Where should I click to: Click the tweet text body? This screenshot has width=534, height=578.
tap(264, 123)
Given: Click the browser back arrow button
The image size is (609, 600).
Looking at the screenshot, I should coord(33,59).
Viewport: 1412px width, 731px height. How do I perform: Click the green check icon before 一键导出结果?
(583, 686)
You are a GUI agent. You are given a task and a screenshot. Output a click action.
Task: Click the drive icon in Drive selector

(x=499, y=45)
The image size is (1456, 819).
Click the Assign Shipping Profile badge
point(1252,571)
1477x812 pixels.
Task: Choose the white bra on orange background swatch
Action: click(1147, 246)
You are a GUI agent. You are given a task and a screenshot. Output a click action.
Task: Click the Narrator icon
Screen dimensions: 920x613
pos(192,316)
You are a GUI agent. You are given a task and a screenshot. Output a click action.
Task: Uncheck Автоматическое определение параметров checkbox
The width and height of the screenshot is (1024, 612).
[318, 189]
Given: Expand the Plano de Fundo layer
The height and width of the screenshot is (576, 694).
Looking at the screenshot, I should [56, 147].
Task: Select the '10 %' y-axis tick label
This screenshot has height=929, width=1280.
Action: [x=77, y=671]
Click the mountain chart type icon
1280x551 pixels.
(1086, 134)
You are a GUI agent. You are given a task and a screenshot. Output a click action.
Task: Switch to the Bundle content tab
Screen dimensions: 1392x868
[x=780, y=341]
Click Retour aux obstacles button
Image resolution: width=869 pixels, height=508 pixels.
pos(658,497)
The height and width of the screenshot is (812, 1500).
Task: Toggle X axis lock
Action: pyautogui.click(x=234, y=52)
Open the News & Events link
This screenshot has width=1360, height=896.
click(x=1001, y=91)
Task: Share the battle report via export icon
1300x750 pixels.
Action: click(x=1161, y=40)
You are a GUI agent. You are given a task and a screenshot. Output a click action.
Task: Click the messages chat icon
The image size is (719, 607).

===

→ **What you should do**:
From the data above, pick out each line containing "button" and copy it.

→ **Answer space**:
Given: Click the browser back arrow button
Click Retour aux obstacles button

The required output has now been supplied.